Les matsouris de Yédo sont loin d’avoir conservé l’élévation patriotique et la noble simplicité qui distinguaient ces anciennes fêtes religieuses dans les temps de la splendeur du culte national des kamis. Chaque temple, ou peu s’en faut, a sa matsouri annuelle, et chaque matsouri est l’occasion de foires, de réjouissances et de divertissements populaires qui lui sont propres. Le sens mythique de la solennité s’est perdu, sa signification morale est tombée dans l’oubli. Ce qui n’était que l’accessoire de la fête en est devenu l’objet principal, ou plutôt l’unique intérêt. C’est ainsi que certaines fêtes religieuses du moyen âge ont disparu en nous léguant cependant leur kermesse, la foire populaire qui d’année en année s’était développée sous leur protection. La grande kermesse de Munich porte encore aujourd’hui un nom, celui de Dult, qui rappelle que primitivement l’on y faisait surtout le trafic des indulgences. De même à Yédo, certaines fêtes rappellent les noms des anciennes divinités nationales : la déesse du soleil, Ten-sjô-Daïzin ; le dieu de la lune, Sosano wô no Mikotto ; le dieu de l’eau, Midsou no Kami ; le patron du riz, Inari ; le dieu de la mer, Yébis ; le dieu de la guerre, Hatchimann, dont on célèbre l’anniversaire le premier jour du lièvre du second mois (mars). Mais ce qui caractérise ces solennités, ce sont la pompe théâtrale et les séductions de tout genre que l’on y déploie : ici, les processions, les chœurs de musique, les danses et les pantomimes des prêtres ; là, les mascarades et les représentations scéniques en plein vent ; ailleurs, les illuminations ; ou encore, certaines spécialités de jeux publics : un tir à l’arc, des courses de chevaux, des luttes d’athlètes, des loteries publiques, et presque partout un marché quelconque de fruits ou de poissons de la saison, de pâtisseries, de sucreries, de fleurs, et même d’objets usuels tels que des éventails, des parapluies, des objets en paille tressée, des lanternes de papier et des jouets d’enfants.

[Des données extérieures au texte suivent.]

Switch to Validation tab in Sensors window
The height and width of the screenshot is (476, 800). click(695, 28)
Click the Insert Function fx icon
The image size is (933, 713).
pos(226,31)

Quoi qu’il en soit, le sujet des matsouris, dans une ville comme Yédo, où les temples se comptent par centaines, défie toute énumération et même toute description détaillée. Quelques rapides esquisses suffiront cependant pour donner une idée du genre, et je les prends parmi les fêtes qui, plus que toutes les autres, ont le privilége de mettre sur pied la population presque tout entière de la grande ville.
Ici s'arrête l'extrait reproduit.